With many long-term outsourcing contracts for services delivered from emerging economies, U.S. companies need to apply serious forethought when handling foreign currencies. Beside the depreciating U.S. dollar, there are many practical matters to be considered.
Early strategic considerations should include:
- Fixed versus flexible rates - Clients and service providers must pick between fixed and flexible prices or rates, clearly define them, and select the contract base currency, be it the USD, Euro, or the local currency.

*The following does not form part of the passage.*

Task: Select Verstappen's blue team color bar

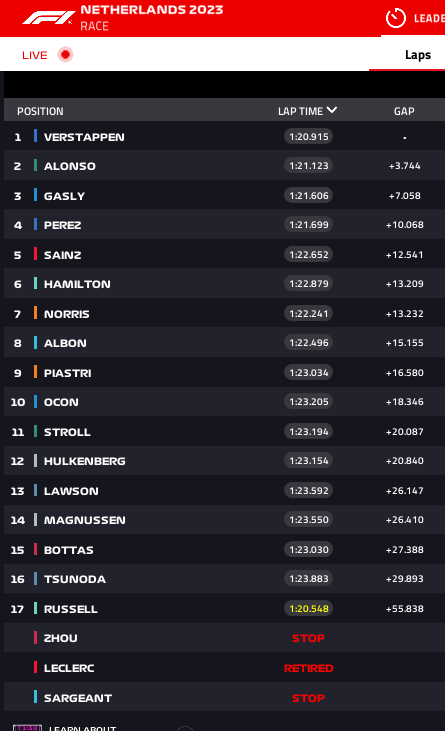Action: click(x=35, y=136)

But a single strong currency may be used for pricing consolidation or business case calculation.
- Adjustments - All parties involved in a transaction need to determine the frequency of adjustments to account for exchange rate and cost of living variation.
- Currency choice - Should the price, invoice, and payment be in the currency of the country of service origin, or the country of service destination?
- Instability - How should dynamic or unstable currencies be handled?
As these higher-level strategies are contemplated, it makes sense to
assess the company’s ability to handle these elements prior to contract
signing and transition.
Otherwise, reality will hit after an invoice has been delivered by a service provider in a currency that cannot be handled by the client’s local group. To complicate matters, some service providers need a local presence if local-to-local billing and payment remittance is required for tax burden relief. Others may be required by law to have all services billings (and possibly pricing and purchase orders) handled in their local currency – even in the case of imported services.
So how can clients manage these risks?
Our advice is to keep the focus on practical issues from all sides involved in a complex transaction. Make certain that everyone is able to fulfill the financial setups that have been contracted. A lot of homework and research are required to make sure the “theory” is able to be implemented.
The same question needs to be asked in different ways to ensure confidence in the answer. Scenario development and use cases are practical tools in communicating strategies on complex financial situations to professional organizations within a firm (e.g., Tax, Treasury, Corporate Accounting) unfamiliar with back-office operations.
But most importantly, strategies and objectives need to be relationship specific. What has your experience been with such outsourcing-related foreign currency issues?